水戸歴史に学ぶ会

水戸を中心に茨城県内外の史跡及び歴史事象を訪ね、調べた結果を講演会や文章にしています。ときには史跡の整備もしています。

源頼朝の父「義朝」の苦悩

2022-04-04 18:54:51 | 日記

 令和4年4月3日(日)、「『大日本史』にみる鎌倉御家人たち」のシリーズの一つ源頼朝の父「義朝」の苦悩が開催されました。(講師は、本会事務局長の仲田昭一氏)

 保元の乱(1156)・平治の乱(1159)に登場する人物の行動が、今日の私どもの生き方を考える上で大切なことを教えているように思われました。保元の乱は、朝廷・摂関家の対立に源平の武士が関与したことから、いよいよ武家社会の時代に入ることになります。

1. 保元の乱
① 朝廷内では皇位継承をめぐって鳥羽法皇・後白河天皇と崇徳上皇が対立。
② 藤原摂関家では、本家「氏の長者」の所属をめぐって関白藤原忠通と藤原忠実・頼長父子の対立が原因です。源義朝は、平清盛とともに保元の乱に勝利した側の大将でした。
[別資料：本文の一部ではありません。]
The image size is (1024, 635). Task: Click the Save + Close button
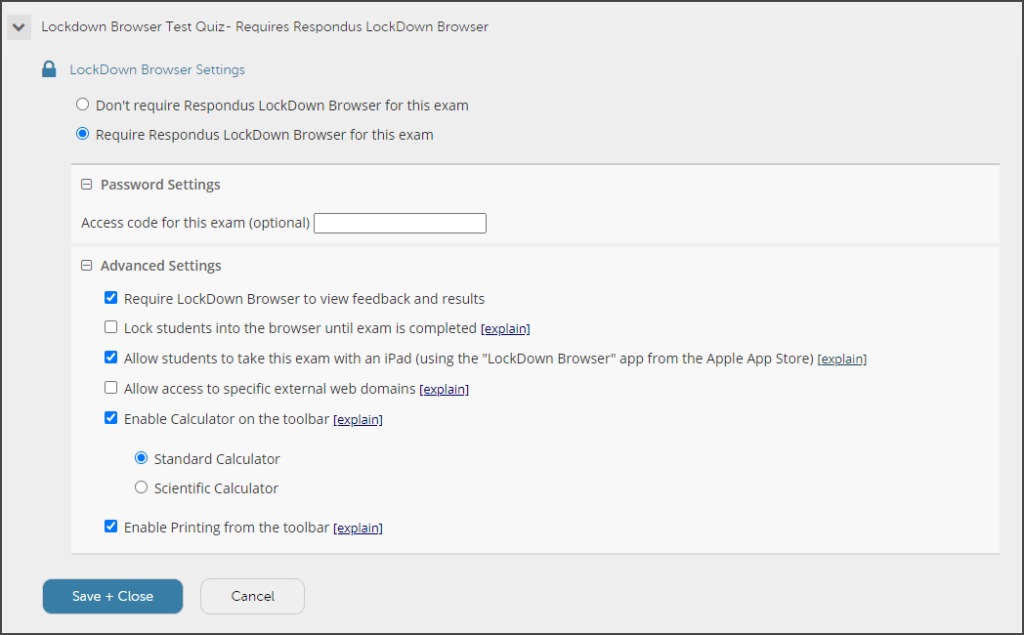(112, 596)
 戦後の処分として崇徳上皇は讃岐へ配流となり、秀才であった内大臣頼長は戦死。それまで約300年間も執行されなかった死刑が復活し、平清盛は叔父の平忠正を自ら処刑し、源義朝も父為義を処刑しました。
 この時の義朝の心境を『大日本史』は、「詔旨に従はば則ち逆罪を犯さん。しからずんば則ち違勅に坐せん」と記しています。父を斬るか、天皇の命に従うかの葛藤に苦悩する義朝です。この死刑案は、後白河天皇の近臣少納言藤原信西通憲です。智謀才略は一世に抜きんじていましたが、血も涙もない人物でした。
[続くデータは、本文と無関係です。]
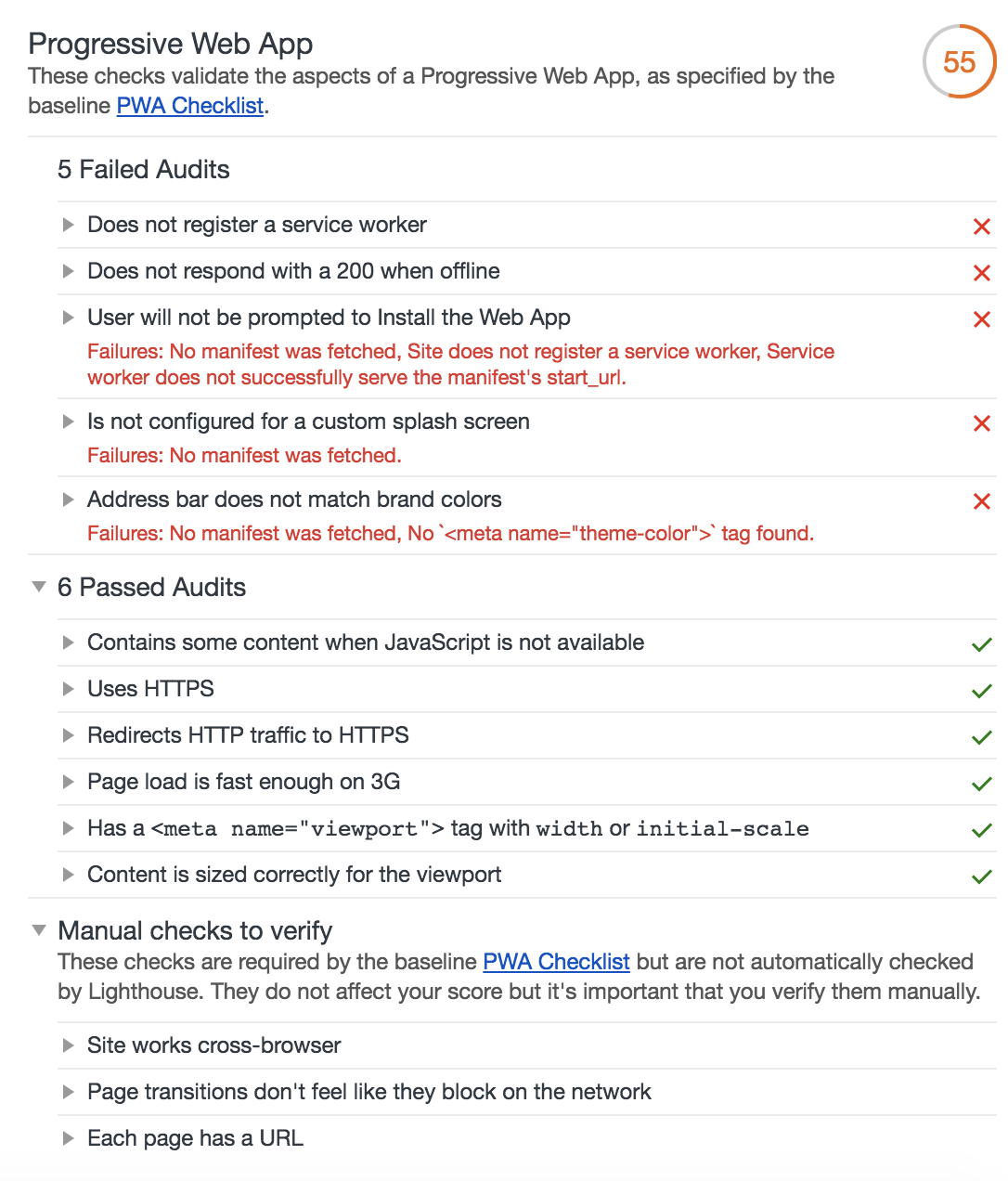
Task: Open the PWA Checklist link under Manual checks
Action: coord(556,962)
 この「義朝」の苦悩を自分に置き換えてみて、「みなさんならどう判断されますか?」と講師の問い掛けがあり、受講生の意見が多々述べられました。
 関心が高まった瞬間でした。

2. 平治の乱(平治元年:1159)
 その後の勢力争いは、藤原家内部では藤原信西と藤原信頼です。源義朝と平清盛も必至でした。
 結果は信西は自害し、信頼は謀反人として斬首されました。源義朝は、家臣の鎌田政家らとともに京都を脱出し、長田庄(愛知県)にいた政家の舅長田忠致を頼って行きましたが、忠致の謀略により殺害されます。父義朝に随従していた頼朝(13歳)は、落伍して平宗清に捕縛されました。清盛は頼朝の処刑を主張しましたが、清盛の継母池の禅尼や長男の重盛の取り成しで処刑を諦め、伊豆へ流すこととなりました。

3. 評価は如何に
 保元の乱以降、暗雲は天を覆い、人倫・道徳を踏みにじった日本の一大不幸といってもよい。藤原信西の栄華はわずかに3年、義朝も3年でありました。これに鉄槌を下したものは、南朝方の忠臣であった北畠親房です。親房は『神皇正統記』の中で、「(義朝の行為は)大いなる科なり。古今にも聞かず、和漢にも例なし。勲功に申し替ふとも、みづから退くとも、などか父を申し助くる道なかるべき」、この処断「朝家(朝廷)の御誤りなり」と断じ、誰も諫める者が出ていない状況を無念に思い、さらに「保元・平治の天下乱れて武用さかりに、王位軽くなりぬ」と論じています。
 この後は、平氏の短い栄華を経て源頼朝の登場となります。